* **Page extract**:

• • • • • • •

We haven't experienced a sandstorm.

  Once past the Tjukurla turnoff the track became more as we expected. Possibly little changed in 60 years.

The absence of fences, which we've noticed since before Uluru, becomes more obvious to us.


  Through patches of desert oaks.

Which I know as sheoaks or casuarinas.

We believe that what are called desert poplars are young casuarinas.

I was introduced to "whispering casuarinas" many years ago at an up-market beachside resort. Without the sound of waves to accompany the whispering I look around for approaching vehicles. There are none.


  To our east is Lake Hopkins. A dry lake. This is just a brief glimpse of part of the west wing.
  To our west the dunes are no longer long and straight. They are sort of jumbled.

Len chose a path between Lake Hopkins and the jumbled dunes. An area of short sand hills.

We think Len was left handed. Each time we approach a dune there is a left turn, a short straight stretch.

  Then a near right hand hairpin around the dune.

Followed by another left to recover our roughly northwards heading.

In Len's day the vehicle of choice was a Landrover. It was easier to go round than try to go over.

  We've seen only a couple of kangaroos in the last couple of weeks. And about zero road kill since Boulia.

• • • • • • •

* **Collected material**:
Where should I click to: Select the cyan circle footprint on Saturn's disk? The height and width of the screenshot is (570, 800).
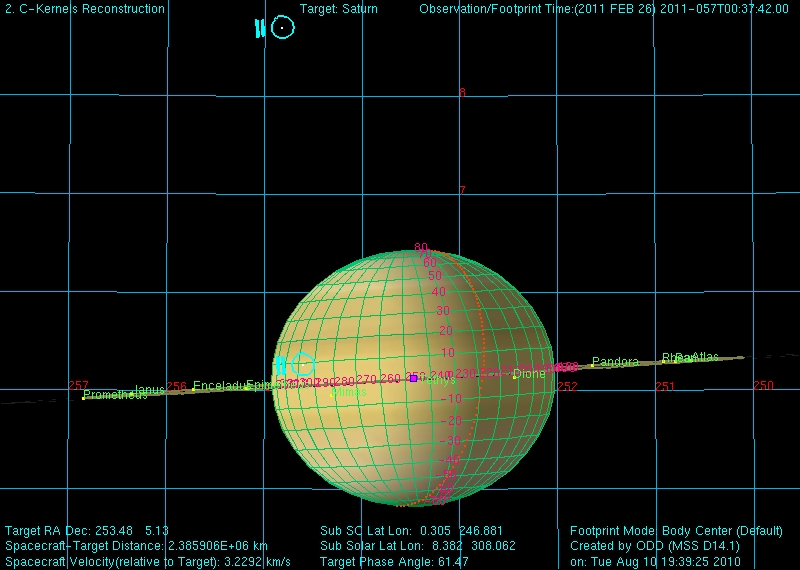(x=303, y=365)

• • • • • • •

* **Task instructions**:
1 - According to the desert travel passage, what was the vehicle of choice in Len's day?
2 - List every place name mentioned in the desert travel passage.
3 - Reproduce the desert travel passage from "Then a near" to "kill since Boulia.".
The material above comes from a different source than the desert travel passage.

* **Exercise answers**:
1 - A Landrover.

2 - Tjukurla, Uluru, Lake Hopkins, Boulia

3 -
Then a near right hand hairpin around the dune.

Followed by another left to recover our roughly northwards heading.

In Len's day the vehicle of choice was a Landrover. It was easier to go round than try to go over.

  We've seen only a couple of kangaroos in the last couple of weeks. And about zero road kill since Boulia.